***** Entries provided *****

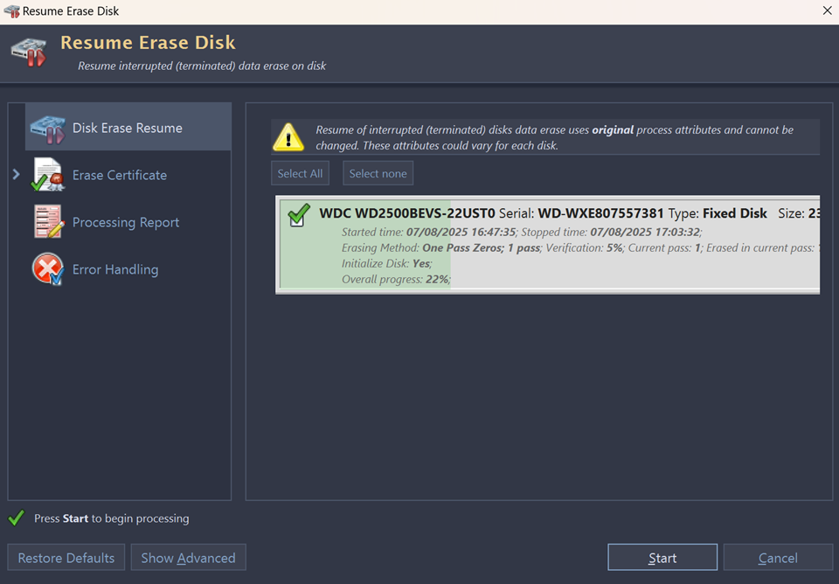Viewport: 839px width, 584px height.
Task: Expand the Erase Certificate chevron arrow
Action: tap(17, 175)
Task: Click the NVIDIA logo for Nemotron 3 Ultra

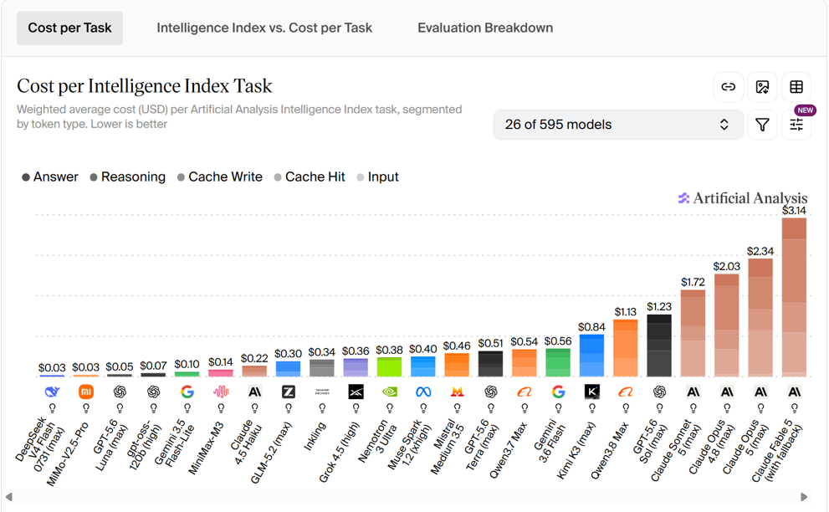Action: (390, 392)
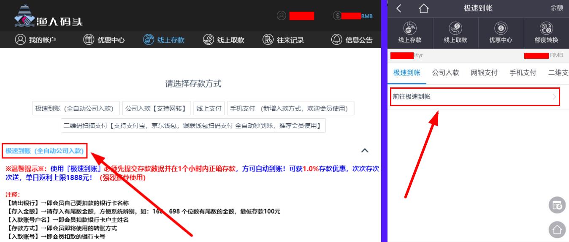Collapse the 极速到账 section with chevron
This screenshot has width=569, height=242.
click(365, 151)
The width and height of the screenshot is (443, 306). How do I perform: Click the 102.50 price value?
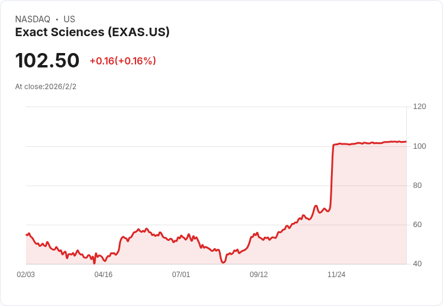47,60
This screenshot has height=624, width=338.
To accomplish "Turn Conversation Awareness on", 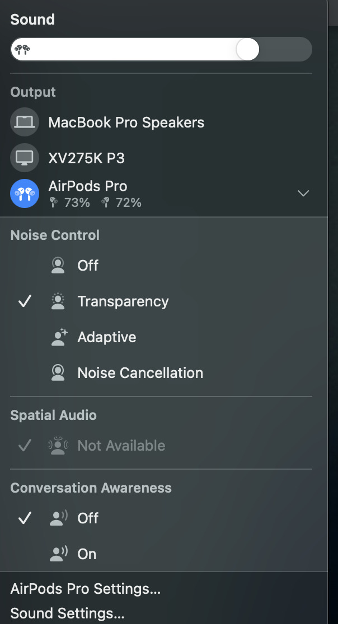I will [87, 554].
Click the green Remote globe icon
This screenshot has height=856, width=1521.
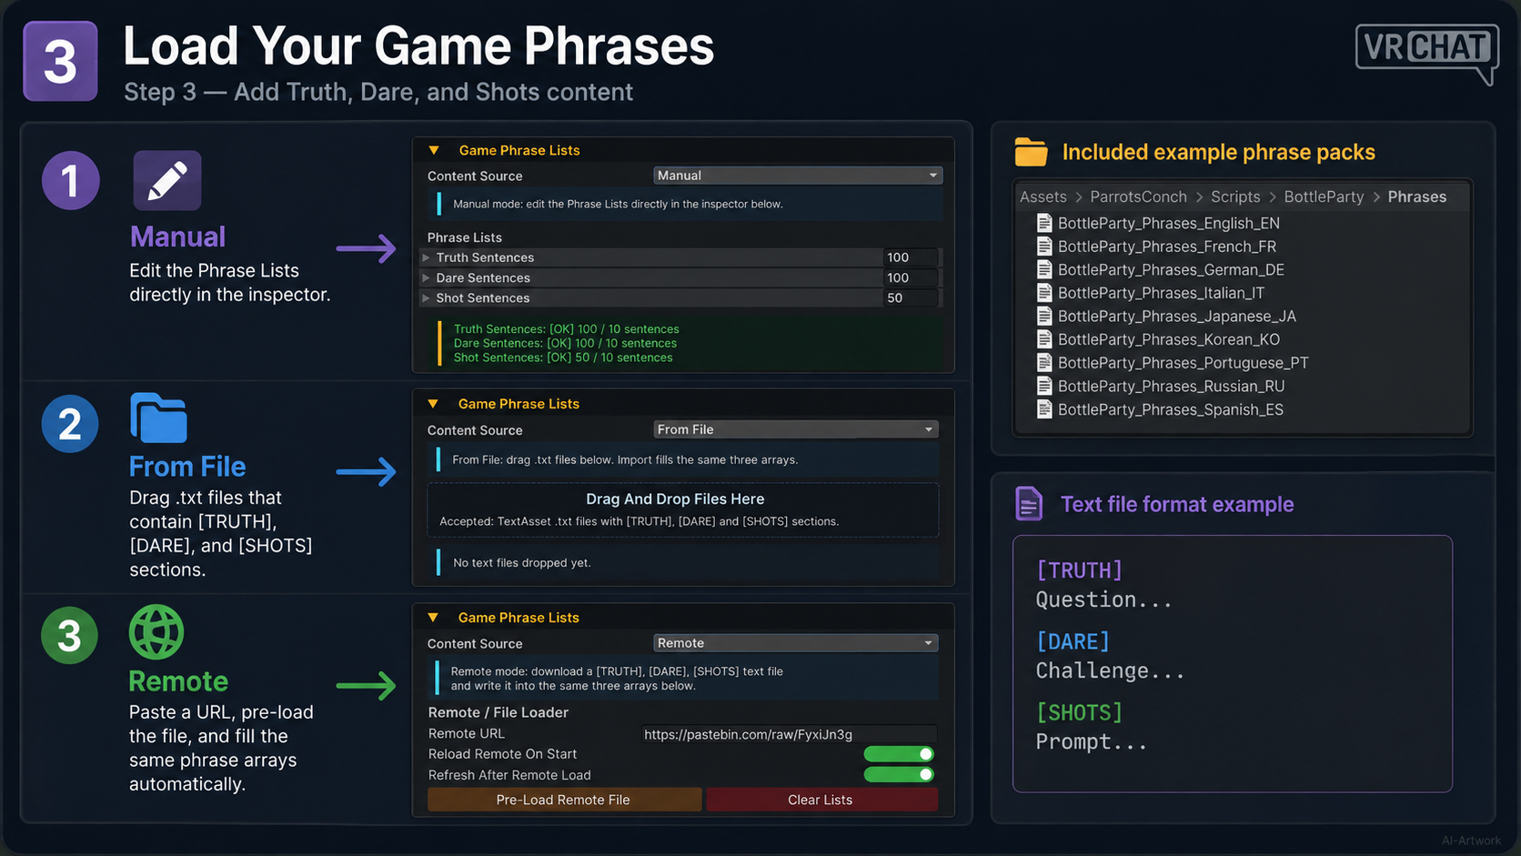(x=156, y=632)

*****

» Required action: From the line that holds "Click the green Remote globe icon" to the last line of the data, return those lines exactly and nothing else; both ends count, and pictures stay out.

» Output for this exercise:
Click the green Remote globe icon
This screenshot has height=856, width=1521.
(x=156, y=632)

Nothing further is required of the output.